Task directions: In the entries below, find the line with "This screenshot has height=840, width=1427." and the line with "Open Channels via its wifi icon". Return those two lines and all lines between them, exactly.

Input data:
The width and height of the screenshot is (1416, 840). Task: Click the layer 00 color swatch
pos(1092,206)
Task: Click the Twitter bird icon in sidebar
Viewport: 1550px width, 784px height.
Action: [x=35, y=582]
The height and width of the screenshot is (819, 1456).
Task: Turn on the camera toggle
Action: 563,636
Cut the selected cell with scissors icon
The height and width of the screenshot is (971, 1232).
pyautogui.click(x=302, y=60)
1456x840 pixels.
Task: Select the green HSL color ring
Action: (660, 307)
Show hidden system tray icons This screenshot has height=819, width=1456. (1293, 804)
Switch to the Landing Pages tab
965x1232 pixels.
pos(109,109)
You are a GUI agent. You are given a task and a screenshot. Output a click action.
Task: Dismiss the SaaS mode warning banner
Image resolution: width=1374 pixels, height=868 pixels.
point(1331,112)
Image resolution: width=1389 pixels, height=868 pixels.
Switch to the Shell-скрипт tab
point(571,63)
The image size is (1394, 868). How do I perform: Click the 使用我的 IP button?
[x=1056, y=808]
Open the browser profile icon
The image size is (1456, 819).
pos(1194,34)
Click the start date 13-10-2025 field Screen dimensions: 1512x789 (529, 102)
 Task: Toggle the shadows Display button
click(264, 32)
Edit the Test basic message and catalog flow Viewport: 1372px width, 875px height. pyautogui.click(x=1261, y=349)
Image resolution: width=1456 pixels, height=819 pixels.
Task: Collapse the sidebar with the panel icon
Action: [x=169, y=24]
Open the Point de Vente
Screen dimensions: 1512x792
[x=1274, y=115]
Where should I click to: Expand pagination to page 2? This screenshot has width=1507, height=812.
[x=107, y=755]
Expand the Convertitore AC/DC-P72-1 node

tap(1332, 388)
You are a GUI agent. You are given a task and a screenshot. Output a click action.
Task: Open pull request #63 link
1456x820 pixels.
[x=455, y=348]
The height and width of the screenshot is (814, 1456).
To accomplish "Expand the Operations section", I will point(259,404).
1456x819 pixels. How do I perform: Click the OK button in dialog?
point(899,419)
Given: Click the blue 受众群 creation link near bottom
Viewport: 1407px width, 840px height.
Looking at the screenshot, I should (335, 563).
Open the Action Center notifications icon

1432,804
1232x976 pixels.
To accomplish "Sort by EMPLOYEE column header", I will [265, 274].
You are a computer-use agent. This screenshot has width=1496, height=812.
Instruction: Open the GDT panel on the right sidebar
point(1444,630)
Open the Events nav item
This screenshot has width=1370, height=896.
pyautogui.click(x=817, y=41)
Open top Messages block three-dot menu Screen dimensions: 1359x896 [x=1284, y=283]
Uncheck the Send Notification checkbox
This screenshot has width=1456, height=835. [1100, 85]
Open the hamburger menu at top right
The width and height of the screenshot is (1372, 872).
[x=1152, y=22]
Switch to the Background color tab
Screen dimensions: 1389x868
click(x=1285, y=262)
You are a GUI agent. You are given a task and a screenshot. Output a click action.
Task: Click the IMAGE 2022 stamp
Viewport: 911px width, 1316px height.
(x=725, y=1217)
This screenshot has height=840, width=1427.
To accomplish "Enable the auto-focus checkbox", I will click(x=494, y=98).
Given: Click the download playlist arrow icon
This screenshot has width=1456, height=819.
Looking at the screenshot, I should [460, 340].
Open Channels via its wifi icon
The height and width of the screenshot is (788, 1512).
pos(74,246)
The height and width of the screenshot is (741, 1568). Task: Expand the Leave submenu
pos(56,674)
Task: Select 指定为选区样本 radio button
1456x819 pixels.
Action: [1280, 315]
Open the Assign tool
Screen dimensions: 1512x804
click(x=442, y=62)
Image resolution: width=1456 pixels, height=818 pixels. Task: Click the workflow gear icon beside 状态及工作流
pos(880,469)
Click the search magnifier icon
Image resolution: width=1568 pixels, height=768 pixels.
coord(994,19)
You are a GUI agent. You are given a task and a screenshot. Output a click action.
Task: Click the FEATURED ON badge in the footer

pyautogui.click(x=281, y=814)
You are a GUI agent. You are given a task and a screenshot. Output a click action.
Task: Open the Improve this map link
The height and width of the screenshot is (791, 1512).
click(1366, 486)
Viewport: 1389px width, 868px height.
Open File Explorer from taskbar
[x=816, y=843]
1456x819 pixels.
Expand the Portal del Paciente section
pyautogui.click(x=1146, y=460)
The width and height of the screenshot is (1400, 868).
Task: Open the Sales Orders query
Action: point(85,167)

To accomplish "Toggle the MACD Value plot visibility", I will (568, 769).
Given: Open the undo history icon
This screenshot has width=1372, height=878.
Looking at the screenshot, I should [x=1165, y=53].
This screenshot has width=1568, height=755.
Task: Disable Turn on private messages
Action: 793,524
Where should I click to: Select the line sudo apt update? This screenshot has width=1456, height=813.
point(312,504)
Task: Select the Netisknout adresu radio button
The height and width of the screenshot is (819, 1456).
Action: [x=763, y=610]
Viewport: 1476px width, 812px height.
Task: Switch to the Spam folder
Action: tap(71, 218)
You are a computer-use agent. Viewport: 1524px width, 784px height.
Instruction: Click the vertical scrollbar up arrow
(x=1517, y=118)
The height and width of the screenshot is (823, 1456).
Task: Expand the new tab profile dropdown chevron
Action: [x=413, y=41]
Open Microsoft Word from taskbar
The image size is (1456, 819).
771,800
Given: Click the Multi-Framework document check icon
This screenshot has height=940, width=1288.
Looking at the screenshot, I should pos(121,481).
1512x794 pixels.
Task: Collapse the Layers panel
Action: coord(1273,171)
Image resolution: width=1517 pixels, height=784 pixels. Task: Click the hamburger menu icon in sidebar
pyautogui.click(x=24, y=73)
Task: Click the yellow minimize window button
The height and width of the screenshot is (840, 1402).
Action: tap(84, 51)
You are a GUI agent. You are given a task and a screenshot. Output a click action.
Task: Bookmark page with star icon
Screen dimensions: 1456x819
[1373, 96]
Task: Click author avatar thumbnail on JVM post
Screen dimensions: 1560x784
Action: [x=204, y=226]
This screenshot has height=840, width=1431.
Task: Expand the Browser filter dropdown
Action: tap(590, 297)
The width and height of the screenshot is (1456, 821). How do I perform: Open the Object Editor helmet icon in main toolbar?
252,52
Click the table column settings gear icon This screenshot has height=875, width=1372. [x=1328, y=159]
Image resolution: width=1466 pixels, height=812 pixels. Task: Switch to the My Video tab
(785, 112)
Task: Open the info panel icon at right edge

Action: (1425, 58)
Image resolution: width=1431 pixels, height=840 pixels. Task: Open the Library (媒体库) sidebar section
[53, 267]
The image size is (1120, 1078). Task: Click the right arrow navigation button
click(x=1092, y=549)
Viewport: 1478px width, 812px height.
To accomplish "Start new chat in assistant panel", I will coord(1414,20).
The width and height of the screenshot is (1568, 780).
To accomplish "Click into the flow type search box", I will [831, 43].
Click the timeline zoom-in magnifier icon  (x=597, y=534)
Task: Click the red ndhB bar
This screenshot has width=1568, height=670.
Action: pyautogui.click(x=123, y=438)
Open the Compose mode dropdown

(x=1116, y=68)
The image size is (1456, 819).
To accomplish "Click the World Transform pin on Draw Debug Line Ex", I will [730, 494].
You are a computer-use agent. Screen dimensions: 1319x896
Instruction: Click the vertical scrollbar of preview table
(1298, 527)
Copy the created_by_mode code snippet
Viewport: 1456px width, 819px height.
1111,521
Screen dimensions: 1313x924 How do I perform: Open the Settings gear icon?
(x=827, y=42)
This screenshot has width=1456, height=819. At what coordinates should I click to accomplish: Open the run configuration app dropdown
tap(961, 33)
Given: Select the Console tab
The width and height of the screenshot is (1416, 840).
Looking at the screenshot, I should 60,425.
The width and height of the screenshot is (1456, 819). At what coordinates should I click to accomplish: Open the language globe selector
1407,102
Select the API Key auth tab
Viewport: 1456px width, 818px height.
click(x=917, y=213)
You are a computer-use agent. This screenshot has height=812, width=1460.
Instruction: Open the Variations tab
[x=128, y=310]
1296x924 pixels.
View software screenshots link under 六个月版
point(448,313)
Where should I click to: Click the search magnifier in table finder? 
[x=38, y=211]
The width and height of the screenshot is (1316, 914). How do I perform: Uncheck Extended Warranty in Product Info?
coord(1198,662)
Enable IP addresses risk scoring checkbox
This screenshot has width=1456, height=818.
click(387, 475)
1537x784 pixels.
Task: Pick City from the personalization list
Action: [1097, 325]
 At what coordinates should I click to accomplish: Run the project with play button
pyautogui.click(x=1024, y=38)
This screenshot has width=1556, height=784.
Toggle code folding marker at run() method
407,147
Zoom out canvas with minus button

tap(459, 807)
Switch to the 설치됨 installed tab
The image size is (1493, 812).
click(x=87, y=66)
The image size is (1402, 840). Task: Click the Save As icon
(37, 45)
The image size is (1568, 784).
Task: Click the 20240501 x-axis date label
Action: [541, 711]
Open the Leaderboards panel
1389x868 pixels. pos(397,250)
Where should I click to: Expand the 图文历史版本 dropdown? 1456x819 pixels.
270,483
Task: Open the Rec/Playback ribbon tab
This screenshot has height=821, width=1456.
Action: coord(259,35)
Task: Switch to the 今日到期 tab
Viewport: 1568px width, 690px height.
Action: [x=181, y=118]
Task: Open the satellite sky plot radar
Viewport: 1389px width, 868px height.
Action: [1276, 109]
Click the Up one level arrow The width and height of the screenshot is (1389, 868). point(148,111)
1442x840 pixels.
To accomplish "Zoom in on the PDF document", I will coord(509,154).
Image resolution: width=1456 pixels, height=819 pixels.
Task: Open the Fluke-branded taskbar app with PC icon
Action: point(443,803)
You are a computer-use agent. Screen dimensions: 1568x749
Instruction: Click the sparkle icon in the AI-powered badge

Task result:
This screenshot has height=840, width=1427.
To accomplish "Enable the auto-focus checkbox", I will click(x=494, y=98).
Given: Click the download playlist arrow icon
This screenshot has width=1456, height=819.
Looking at the screenshot, I should [460, 340].
Open Channels via its wifi icon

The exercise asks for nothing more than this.